Editor’s note: The research described below comes from a recipient of a 2023 MSC Travel Grant supporting travel to the 65th Annual Scientific Meeting of the American Headache Society. These grants reimburse travel expenses for those who have had their abstract for a presentation or poster accepted at a meeting.

By Paula Sureda-Gibert, PhD, research postdoctoral fellow, University of Maryland Baltimore, US.

What is the research gap that your study addresses?

Despite recent advances with new migraine therapies, there remains a huge proportion of patients still unresponsive or unable to use existing therapeutics. The adenosine A3 receptor (A3AR) may represent a novel and safe targeted approach. Recent studies demonstrate that highly selective A3AR agonists are effective in preclinical models of neuropathic pain, by attenuating a neuroinflammatory signalling cascade involving the glial production of peroxynitrite (PN), a pro-nociceptive molecule. The role of A3AR in migraine-related trigeminal nociception is unknown. As such, our study investigated the potential efficacy of a novel A3AR agonist, MRS5980, in migraine-associated behaviors.

What is your research hypothesis?

We hypothesized that the novel A3AR agonist, MRS5980, is able to prevent and abort the development of migraine-associated behavioral nociceptive phenotypes in a chronic nitroglycerin (NTG) migraine model.

What methodology did you use to address your research hypothesis? 

Male and female C57/bl6 mice were chronically treated for 9 days (5 doses given every other day) with NTG (10 mg/kg, IP). We conducted a dose-response preventive protocol using the highly selective A3AR agonist, MRS5980 (0.1, 0.3 or 1 mg/kg, n=8 per sex/group), given chronically for 11 days from the first day of NTG dosing. Periorbital mechanical sensitivity was tested by probing with von Frey filaments every 3-4 days until day 12, calculated using the UP-DOWN Reader (UDReader). Control groups included saline alone and NTG alone. We also conducted a reversal protocol with MRS5980, topiramate, or vehicle given on days 7-11, after NTG-mediated periorbital hypersensitivity was established.

What are the main results of your study?

Chronic NTG induced persistent periorbital allodynia in female and male mice over 12 days. This was dose-dependently inhibited by preventive treatment with MRS5980, with the highest dose (1 mg/kg) preventing the development of periorbital allodynia.

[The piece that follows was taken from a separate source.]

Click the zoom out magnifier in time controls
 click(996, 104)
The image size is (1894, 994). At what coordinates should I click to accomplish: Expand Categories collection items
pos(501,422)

Lower doses of MRS5980 showed a significant decrease in periorbital mechanical sensitivity through days 5-12 in both sexes suggesting they are not able to prevent or attenuate NTG-induced allodynia. In both females and males, MRS5980 (1 mg/kg) also prevented the acute effects of NTG on periorbital thresholds over 5 hours on the first day, whereas lower doses of MRS5980 did not prevent the acute action of NTG.

What conclusions did you reach based on your results?

These results highlight the promising therapeutic effects of targeting A3AR, using a highly selective agonist, in an NTG-mediated preclinical model of migraine. The highest dose of MRS5980, 1 mg/kg, was the most effective by fully preventing the development of NTG-induced periorbital mechanical sensitivity in both females and males.

What are the limitations of your study?

To fully validate A3AR as a potentially novel and efficacious target in the treatment of migraine, further studies are required using additional preclinical models (medication-overuse headache). In addition, further work is required to dissect the neuronal and glial mechanisms in the therapeutic mode of action of A3AR agonists. This study would also benefit from a direct comparison with other acute and preventive treatments available in the clinic to fully establish its therapeutic benefit over other currently available therapies.

What is the relevance of your study to migraine?

The outcome of this study represents a novel translational approach to treat migraine and migraine-like headache disorders, using already-developed A3AR agonists that have been safely trialled in humans. Our findings suggest a great therapeutic effect and also opens an avenue of research to understanding how this target modulates both known and novel pathophysiological mechanisms of action. The results of this work are key to accelerate A3AR agonists to clinical trials for migraine treatment as development programs are ongoing for non-pain conditions, and these have already demonstrated A3AR to be safe and well tolerated.